Upper Bound Error for Expectation Approximation?

#1
Dear all,

I have a problem for the past few weeks and couldn't find the answer in the books or in the internet. I know that in general:
E(g(X1, X2, ...)) is not equal to g(E(x1), E(X2) ,...) where E() is the expectation operator and g() is a function. For example E(XY) is not equal to E(X)E(Y) and we are tolerating an error of Cov(XY) by this approximation. What is the error in general case I described above? I am forced to use such an approximation in a problem and I want to know how much error I am committing. I really appreciate your help and suggestions, I am really stuck!

Best Regards,
Mohammad
 

Dason

Ambassador to the humans
#2
Cov(X, Y) = E[XY] - E[X]E[Y]

so

E[XY] = E[X]E[Y] + Cov(X,Y)

there is no theoretical upper limit to the covariance without using additional information so I'm not sure where else there is to go from there.
 
#3
Thanks for the response. What I mean is that if approximate E[XY] with E[X]E[Y] I am tolerating an error of Cov(X,Y) (based on equation you provided). My question is about the general case of E[g(X1, X2, ...)]. What is the error of we approximate it with g(E(X1), E(X2), ...) ?
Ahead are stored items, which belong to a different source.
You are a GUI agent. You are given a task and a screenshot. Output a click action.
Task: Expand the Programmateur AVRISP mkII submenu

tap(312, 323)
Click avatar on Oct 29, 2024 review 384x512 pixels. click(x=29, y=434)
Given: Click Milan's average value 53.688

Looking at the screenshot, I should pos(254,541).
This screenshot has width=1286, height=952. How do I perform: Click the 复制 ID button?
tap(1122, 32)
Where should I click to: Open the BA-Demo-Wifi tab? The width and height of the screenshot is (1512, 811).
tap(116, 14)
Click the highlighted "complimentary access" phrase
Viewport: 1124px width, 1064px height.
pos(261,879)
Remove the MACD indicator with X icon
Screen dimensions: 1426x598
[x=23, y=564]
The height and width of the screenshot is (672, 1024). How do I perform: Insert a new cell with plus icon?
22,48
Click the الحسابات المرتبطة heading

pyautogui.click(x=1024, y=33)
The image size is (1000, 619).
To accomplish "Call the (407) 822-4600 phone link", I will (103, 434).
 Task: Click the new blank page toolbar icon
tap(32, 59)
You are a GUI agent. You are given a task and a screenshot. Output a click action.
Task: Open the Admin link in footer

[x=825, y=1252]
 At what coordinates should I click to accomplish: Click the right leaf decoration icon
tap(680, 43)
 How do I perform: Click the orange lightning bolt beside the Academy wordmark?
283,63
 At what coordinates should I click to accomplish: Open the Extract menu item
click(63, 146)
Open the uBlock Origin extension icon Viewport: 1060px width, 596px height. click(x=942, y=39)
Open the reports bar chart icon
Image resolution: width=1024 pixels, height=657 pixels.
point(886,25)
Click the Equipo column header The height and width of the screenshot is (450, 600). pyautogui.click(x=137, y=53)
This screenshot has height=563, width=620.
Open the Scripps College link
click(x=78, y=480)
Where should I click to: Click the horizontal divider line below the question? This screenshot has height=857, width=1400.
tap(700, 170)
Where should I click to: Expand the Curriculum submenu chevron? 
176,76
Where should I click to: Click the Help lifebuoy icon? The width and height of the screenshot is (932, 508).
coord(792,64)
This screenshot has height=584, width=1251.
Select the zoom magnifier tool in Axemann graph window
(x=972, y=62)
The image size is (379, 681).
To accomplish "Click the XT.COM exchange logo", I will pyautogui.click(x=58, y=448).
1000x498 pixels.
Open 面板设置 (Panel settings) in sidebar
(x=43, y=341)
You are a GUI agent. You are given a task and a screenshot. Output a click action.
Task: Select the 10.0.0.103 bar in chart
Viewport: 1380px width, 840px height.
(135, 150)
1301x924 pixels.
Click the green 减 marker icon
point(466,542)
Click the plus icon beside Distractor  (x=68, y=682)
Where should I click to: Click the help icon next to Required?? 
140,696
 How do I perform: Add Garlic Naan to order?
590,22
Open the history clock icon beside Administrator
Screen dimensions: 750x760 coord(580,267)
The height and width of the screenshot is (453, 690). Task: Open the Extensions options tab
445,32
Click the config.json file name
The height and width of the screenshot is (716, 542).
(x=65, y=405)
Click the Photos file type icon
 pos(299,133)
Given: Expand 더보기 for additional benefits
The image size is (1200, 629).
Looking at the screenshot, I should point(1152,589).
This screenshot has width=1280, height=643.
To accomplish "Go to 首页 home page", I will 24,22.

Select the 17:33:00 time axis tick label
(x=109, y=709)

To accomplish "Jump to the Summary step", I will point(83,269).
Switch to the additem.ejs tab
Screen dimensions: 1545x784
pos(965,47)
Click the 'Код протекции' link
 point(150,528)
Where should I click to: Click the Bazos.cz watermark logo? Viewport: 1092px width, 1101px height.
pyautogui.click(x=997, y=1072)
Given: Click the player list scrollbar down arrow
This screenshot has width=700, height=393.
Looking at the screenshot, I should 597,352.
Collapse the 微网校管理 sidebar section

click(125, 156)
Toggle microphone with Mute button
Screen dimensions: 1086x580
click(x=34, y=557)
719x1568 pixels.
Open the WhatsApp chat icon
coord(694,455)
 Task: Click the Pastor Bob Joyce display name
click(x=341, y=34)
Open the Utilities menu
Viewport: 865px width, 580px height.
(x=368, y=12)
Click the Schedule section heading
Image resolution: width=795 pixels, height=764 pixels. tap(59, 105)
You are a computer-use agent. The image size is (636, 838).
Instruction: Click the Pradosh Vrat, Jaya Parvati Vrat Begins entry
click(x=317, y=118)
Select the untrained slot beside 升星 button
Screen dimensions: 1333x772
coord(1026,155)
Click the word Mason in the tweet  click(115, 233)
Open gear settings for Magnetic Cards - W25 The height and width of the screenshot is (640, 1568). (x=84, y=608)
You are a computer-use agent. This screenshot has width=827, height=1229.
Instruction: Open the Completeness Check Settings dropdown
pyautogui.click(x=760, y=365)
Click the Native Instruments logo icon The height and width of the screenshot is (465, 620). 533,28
Cov(X, Y) = E[XY] - E[X]E[Y]

so

E[XY] = E[X]E[Y] + Cov(X,Y)

there is no theoretical upper limit to the covariance without using additional information so I'm not sure where else there is to go from there.
 
#5
It is interesting in general to know the answer but in my particular problem I have:
E[XY/Z] and I want to approximate it with E[X]E[Y]/E[Z] since there is no way to simplify XY/Z and make the expectation in a closed form. So in my problem g(X,Y,Z)=XY/Z.
 

Dason

Ambassador to the humans
#7
What do you know about X, Y, Z? Are there any distributional assumptions you make? Are you assuming any independence?
 

BGM

TS Contributor
#9
#10
Thank you so much. I'll try it.



Maybe you can try Taylor Expansion

http://en.wikipedia.org/wiki/Taylor_expansions_for_the_moments_of_functions_of_random_variables

I am very sure the exact assumption behind the method (e.g. does it require \( g \) to be an analytic function)

When it holds, you are just like doing the 0th order approximation for the expectation and you may try to give a bound for the remainder terms. I just doubt this method cannot be applied to very general distribution.